Environnement

La Métropole de Lyon s’adapte au changement climatique

Mots clés : Air - Réforme de l'Etat

Agir et réagir. C’est autour de ces deux axes que le Plan Climat Energie de la Métropole de Lyon s’articule avec la mise en place d’actions visant à réduire les émissions de gaz à effet de serre et en adaptant ses politiques publiques au changement climatique.

A l’horizon 2020, le Plan Climat Energie de la métropole de Lyon ambitionne une réduction des émissions de gaz à effet de serre de 20%. Habitat, transport, industrie, énergie sont autant de secteurs sur lesquels la collectivité agit et qui ont déjà permis de réduire de 11% les émissions de gaz à effet de serre.
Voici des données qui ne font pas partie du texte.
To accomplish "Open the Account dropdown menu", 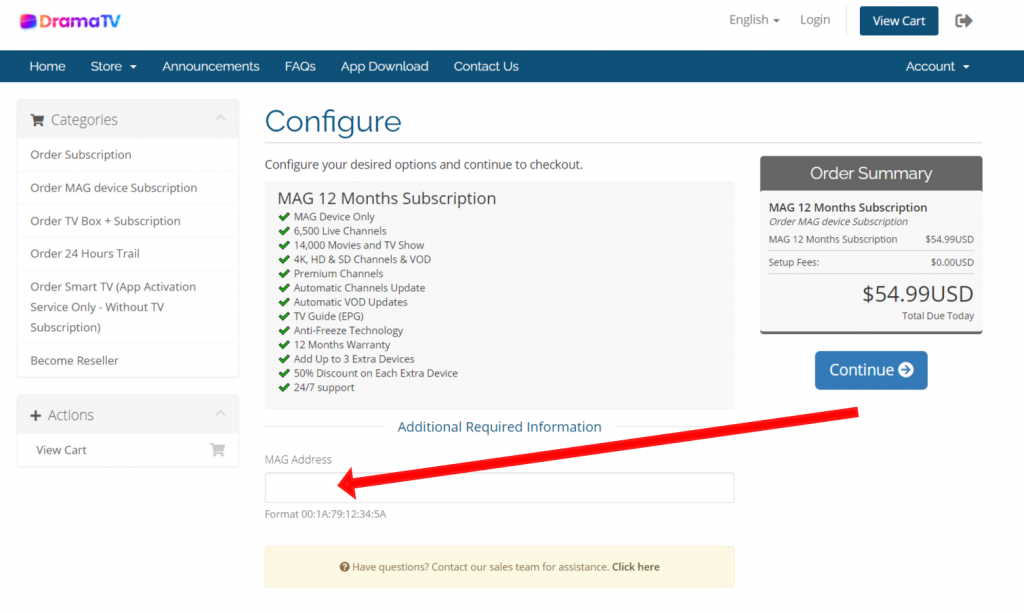I will [937, 66].
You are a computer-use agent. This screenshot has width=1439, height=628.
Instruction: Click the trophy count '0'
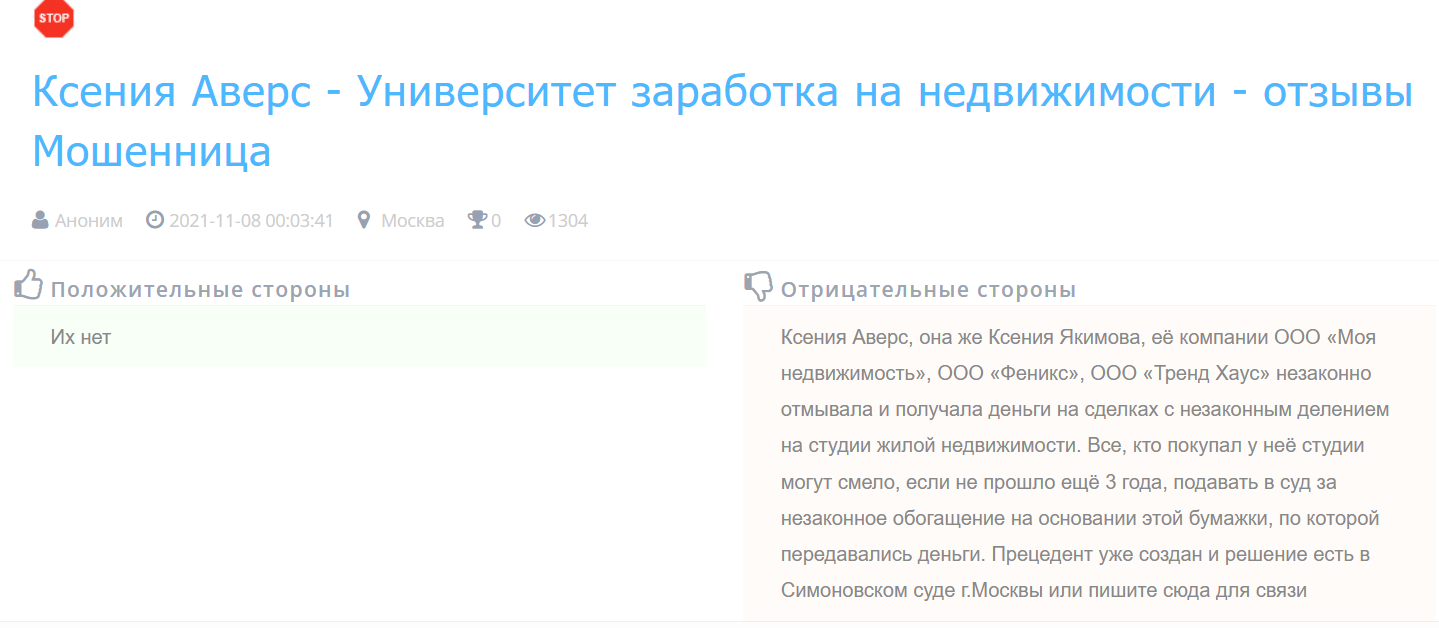click(x=496, y=221)
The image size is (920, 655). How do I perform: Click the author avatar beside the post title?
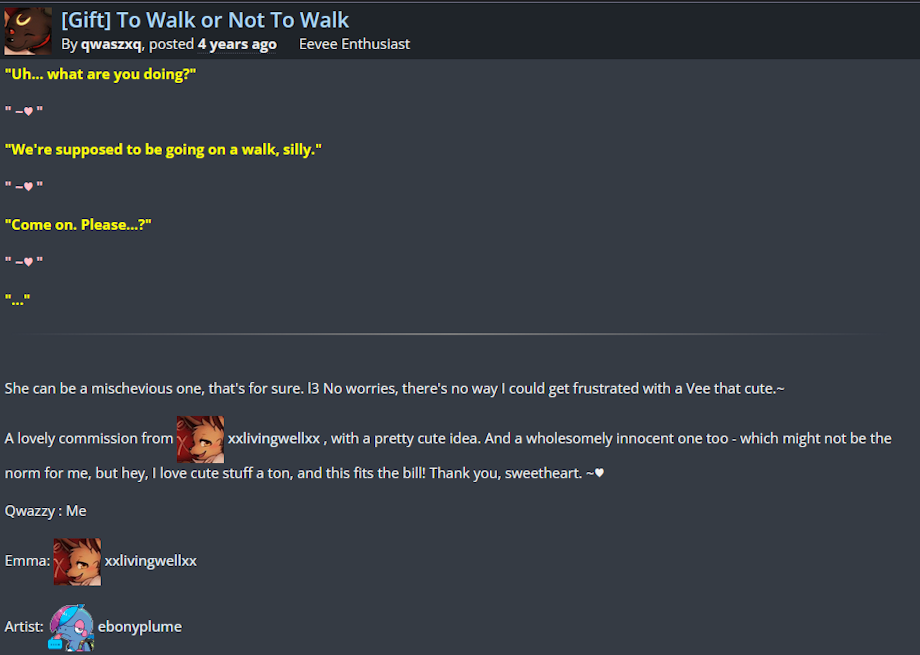pos(27,31)
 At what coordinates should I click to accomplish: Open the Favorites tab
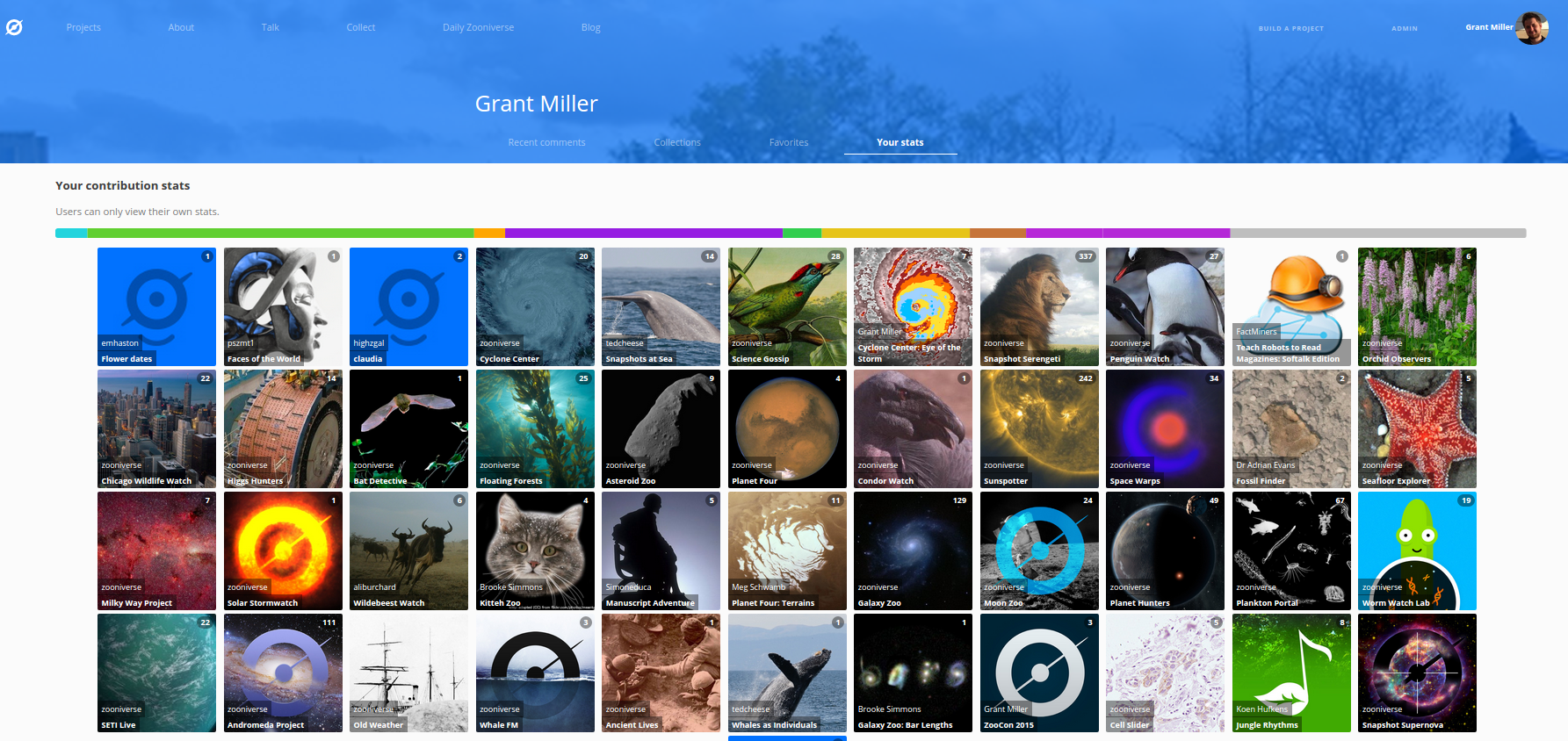tap(788, 142)
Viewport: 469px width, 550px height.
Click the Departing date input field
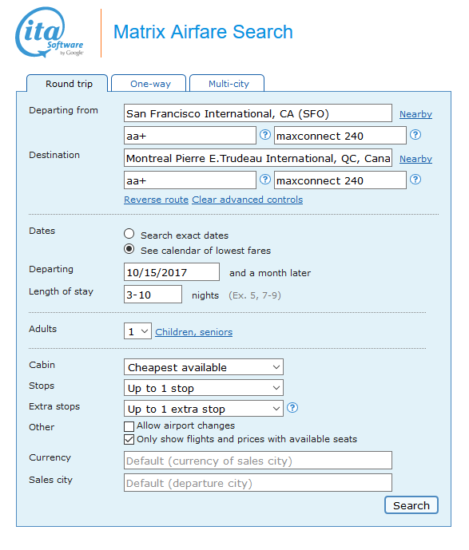coord(172,272)
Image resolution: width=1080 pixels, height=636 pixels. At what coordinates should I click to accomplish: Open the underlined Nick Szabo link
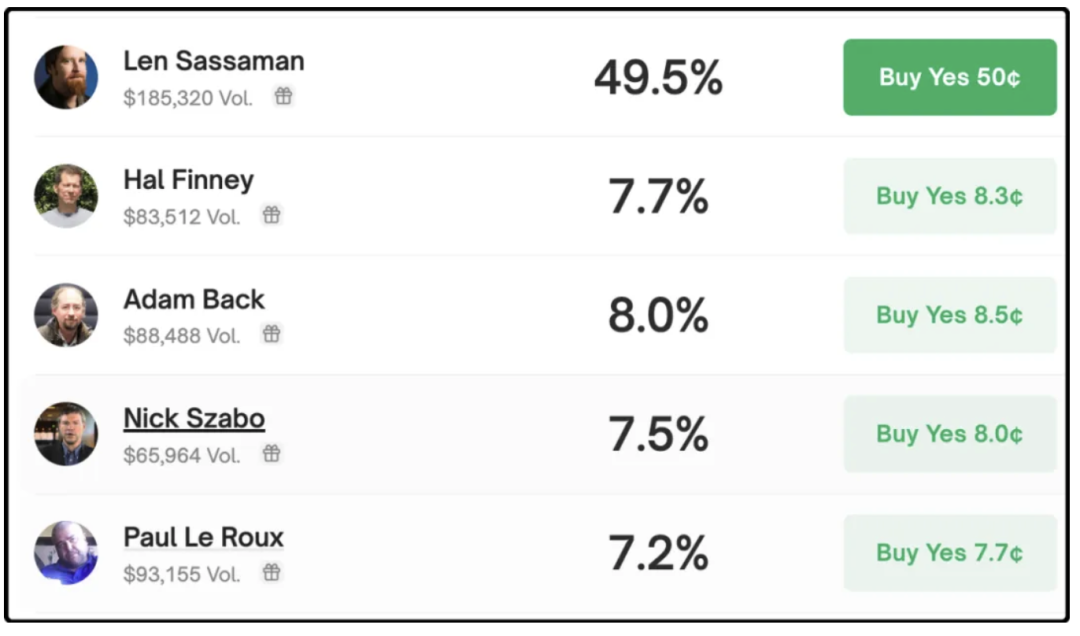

Avec un potentiel de 244 000 tonnes d’économies de CO2/an, le volet Habitat constitue un enjeu important pour la collectivité. Côté construction neuve, l’agglomération s’est dotée d’un référentiel «Habitat durable» qui impose trois niveaux d’exigence – BBC+, Effinergie+ et Bepos – avec un encouragement à l’utilisation de matériaux biosourcés pour les constructions produites dans le cadre des ZAC, PUP, etc. Sur les enjeux à venir, l’accent sera mis sur l’éco-rénovation avec le déploiement de la plateforme «Ecorenov’», dotée d’une enveloppe financière de 30 millions d’euros jusqu’à 2020. Soutenue par l’Ademe et la région, cette plateforme, animée par l’Agence locale de l’Energie, vise à encourager la rénovation thermique du parc privé avec l’octroi d’une subvention de 3 500 euros par logement rénové au niveau BBC et 2 000 euros par logement pour les rénovations «volontaires», affichant un gain énergétique de -35%.

 

Anticiper les hausses du thermomètre

 

Sur les volets transports et Energie, des actions seront également conduites comme le développement du plan mode doux avec un objectif de 1 000 km de voies cyclables d’ici 2020 sur l’agglomération ou l’augmentation de la part des énergies renouvelables sur le territoire. Parallèlement à ce plan d’actions, la collectivité travaille sur différents scénarios de réchauffement climatique pour adapter les politiques publics en matière de gestion de la ressource en eau, de l’aménagement des espaces publics, de la lutte contre les îlots de chaleur, de qualité des bâtiments… Elle a, pour cela, dressé le diagnostic des points la vulnérabilité du territoire. Restera à les traduire concrètement.